* _Set problem_
Reproduce without alteration the lines of the items from the one containing "Viewport: 1185px width, 469px height." through the one containing "Action: pos(144,275)", inclusive.

* _Entries for locating words and elements_
____
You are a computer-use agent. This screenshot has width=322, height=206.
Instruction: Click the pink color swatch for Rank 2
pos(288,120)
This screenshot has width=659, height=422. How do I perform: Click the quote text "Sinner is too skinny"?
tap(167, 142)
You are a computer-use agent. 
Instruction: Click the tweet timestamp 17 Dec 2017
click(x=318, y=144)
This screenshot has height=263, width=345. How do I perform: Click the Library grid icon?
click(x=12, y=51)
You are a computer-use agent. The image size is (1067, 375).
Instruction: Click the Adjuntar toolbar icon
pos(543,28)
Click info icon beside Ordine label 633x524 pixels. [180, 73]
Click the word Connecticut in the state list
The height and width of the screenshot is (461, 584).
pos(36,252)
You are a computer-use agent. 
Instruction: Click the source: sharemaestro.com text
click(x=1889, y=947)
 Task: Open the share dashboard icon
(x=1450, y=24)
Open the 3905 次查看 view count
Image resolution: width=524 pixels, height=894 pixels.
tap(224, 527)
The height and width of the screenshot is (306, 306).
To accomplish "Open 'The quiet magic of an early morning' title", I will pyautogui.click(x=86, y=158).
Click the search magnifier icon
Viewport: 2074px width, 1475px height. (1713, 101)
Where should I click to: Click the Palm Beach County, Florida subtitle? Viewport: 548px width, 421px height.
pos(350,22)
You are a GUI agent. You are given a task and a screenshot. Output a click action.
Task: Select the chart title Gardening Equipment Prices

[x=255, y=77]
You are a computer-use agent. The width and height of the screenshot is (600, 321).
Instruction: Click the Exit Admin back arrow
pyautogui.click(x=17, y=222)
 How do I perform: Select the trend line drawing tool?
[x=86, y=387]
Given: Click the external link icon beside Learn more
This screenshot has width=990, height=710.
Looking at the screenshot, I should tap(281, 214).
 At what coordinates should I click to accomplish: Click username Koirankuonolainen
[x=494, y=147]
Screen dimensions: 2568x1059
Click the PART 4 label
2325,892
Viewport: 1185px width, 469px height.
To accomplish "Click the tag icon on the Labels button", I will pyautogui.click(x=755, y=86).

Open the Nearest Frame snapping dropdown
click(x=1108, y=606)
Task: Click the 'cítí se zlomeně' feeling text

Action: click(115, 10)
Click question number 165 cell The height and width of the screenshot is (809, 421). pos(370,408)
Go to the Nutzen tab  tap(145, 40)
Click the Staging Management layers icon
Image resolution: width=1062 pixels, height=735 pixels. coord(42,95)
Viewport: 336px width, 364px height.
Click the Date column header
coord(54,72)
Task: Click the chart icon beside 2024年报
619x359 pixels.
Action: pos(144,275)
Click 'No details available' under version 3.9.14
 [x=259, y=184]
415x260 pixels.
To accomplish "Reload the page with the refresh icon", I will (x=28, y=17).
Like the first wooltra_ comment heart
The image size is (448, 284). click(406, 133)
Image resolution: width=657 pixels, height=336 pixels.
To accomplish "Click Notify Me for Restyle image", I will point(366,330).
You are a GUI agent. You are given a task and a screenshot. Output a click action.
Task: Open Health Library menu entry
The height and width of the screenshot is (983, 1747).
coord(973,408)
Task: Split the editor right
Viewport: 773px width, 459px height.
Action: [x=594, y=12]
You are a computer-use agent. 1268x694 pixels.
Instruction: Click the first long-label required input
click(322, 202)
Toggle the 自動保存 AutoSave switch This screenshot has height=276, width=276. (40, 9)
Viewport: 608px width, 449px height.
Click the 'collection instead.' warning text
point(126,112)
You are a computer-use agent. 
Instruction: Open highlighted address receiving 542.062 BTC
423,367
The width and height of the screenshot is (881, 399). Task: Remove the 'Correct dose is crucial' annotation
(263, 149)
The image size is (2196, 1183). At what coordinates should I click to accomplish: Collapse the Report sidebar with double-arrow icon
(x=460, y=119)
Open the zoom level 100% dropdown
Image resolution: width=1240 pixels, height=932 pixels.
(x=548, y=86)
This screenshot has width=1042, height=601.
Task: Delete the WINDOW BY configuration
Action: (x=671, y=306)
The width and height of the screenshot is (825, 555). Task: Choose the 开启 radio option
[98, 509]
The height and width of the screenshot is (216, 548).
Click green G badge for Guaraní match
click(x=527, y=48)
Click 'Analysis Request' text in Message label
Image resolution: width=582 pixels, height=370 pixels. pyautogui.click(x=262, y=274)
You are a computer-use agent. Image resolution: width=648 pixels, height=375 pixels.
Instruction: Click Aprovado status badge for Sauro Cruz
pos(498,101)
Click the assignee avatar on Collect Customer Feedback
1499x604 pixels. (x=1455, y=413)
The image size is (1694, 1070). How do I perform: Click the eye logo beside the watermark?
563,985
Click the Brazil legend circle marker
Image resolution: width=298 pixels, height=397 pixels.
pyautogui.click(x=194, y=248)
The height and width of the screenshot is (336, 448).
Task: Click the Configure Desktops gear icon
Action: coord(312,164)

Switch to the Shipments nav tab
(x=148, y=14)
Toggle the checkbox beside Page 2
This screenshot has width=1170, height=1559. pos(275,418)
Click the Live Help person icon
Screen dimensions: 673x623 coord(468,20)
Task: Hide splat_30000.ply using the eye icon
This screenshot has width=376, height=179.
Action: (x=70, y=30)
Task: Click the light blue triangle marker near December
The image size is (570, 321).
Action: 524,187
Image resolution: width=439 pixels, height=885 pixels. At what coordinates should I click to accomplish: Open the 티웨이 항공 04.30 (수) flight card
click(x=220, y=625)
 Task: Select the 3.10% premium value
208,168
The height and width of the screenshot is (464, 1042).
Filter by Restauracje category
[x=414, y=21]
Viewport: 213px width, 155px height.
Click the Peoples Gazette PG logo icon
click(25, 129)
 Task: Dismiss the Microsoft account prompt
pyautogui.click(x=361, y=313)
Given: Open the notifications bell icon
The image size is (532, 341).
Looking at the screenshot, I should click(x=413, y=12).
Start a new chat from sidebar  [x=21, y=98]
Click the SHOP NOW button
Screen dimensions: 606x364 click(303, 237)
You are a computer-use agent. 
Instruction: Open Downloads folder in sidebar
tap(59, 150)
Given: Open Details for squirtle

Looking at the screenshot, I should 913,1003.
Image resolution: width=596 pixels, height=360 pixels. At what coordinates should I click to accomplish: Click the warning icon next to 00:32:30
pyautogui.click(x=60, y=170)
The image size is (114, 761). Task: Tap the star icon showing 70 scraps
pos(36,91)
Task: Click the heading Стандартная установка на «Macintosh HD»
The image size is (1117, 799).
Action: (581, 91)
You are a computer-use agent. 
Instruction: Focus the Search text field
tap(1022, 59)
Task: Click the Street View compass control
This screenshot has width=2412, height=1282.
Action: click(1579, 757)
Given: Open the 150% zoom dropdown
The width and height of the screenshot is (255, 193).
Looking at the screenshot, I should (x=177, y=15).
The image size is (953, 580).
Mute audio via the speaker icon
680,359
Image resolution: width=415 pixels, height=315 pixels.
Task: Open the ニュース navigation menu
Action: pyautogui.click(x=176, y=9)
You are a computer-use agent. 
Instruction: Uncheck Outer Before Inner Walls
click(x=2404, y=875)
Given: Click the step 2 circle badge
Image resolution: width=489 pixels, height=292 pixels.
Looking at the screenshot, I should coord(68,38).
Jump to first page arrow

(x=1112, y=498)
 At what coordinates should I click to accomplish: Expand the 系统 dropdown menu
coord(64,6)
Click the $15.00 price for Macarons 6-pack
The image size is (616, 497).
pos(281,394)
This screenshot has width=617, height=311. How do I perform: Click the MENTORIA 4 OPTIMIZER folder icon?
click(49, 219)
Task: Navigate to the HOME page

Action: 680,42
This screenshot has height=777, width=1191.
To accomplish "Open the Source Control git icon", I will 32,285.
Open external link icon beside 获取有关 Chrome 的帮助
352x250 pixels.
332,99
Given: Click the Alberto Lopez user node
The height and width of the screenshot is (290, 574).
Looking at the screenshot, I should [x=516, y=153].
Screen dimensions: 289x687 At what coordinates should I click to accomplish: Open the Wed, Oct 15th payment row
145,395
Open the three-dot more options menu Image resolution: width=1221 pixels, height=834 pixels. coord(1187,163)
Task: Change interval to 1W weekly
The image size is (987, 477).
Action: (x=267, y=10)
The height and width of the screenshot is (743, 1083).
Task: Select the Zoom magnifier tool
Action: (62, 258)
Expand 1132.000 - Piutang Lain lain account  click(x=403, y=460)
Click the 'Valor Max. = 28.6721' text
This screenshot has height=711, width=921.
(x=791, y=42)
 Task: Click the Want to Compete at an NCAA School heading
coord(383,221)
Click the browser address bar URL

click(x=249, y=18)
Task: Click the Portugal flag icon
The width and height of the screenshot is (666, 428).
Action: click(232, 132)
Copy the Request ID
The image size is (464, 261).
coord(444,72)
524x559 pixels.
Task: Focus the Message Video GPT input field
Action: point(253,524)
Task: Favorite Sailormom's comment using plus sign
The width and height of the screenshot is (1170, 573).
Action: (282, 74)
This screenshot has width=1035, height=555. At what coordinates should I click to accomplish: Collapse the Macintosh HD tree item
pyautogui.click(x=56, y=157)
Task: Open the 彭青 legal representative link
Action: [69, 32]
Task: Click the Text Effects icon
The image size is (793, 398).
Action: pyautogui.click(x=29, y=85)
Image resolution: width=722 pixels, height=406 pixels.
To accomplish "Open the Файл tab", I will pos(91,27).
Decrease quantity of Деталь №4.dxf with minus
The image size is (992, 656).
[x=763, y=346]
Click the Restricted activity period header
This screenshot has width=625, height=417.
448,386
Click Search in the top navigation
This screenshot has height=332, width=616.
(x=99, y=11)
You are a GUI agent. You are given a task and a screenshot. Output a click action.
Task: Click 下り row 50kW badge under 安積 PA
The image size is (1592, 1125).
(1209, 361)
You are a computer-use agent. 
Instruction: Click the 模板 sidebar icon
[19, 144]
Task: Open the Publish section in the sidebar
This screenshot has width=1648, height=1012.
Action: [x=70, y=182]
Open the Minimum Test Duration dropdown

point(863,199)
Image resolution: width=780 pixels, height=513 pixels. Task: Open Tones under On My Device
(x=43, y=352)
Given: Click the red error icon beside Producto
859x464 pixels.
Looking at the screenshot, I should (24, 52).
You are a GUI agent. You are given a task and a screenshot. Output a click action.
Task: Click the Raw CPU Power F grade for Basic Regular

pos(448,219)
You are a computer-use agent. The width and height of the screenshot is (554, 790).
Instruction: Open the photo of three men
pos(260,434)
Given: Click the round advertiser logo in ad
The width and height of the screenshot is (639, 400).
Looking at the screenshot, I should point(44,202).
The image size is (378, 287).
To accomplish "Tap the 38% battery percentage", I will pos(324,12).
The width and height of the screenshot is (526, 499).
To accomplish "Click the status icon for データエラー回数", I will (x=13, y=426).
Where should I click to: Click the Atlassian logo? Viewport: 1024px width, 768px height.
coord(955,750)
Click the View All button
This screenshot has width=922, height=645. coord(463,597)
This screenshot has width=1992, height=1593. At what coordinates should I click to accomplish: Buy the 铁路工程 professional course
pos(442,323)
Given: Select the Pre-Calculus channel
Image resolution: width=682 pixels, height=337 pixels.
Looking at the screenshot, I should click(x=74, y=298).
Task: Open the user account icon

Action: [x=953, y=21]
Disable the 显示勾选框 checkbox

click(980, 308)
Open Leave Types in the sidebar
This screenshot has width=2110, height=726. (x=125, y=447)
____
* _Correct output_
Viewport: 1185px width, 469px height.
To accomplish "Click the tag icon on the Labels button", I will pyautogui.click(x=755, y=86).

Open the Nearest Frame snapping dropdown
click(x=1108, y=606)
Task: Click the 'cítí se zlomeně' feeling text

Action: click(115, 10)
Click question number 165 cell The height and width of the screenshot is (809, 421). pos(370,408)
Go to the Nutzen tab  tap(145, 40)
Click the Staging Management layers icon
Image resolution: width=1062 pixels, height=735 pixels. coord(42,95)
Viewport: 336px width, 364px height.
Click the Date column header
coord(54,72)
Task: Click the chart icon beside 2024年报
619x359 pixels.
Action: pos(144,275)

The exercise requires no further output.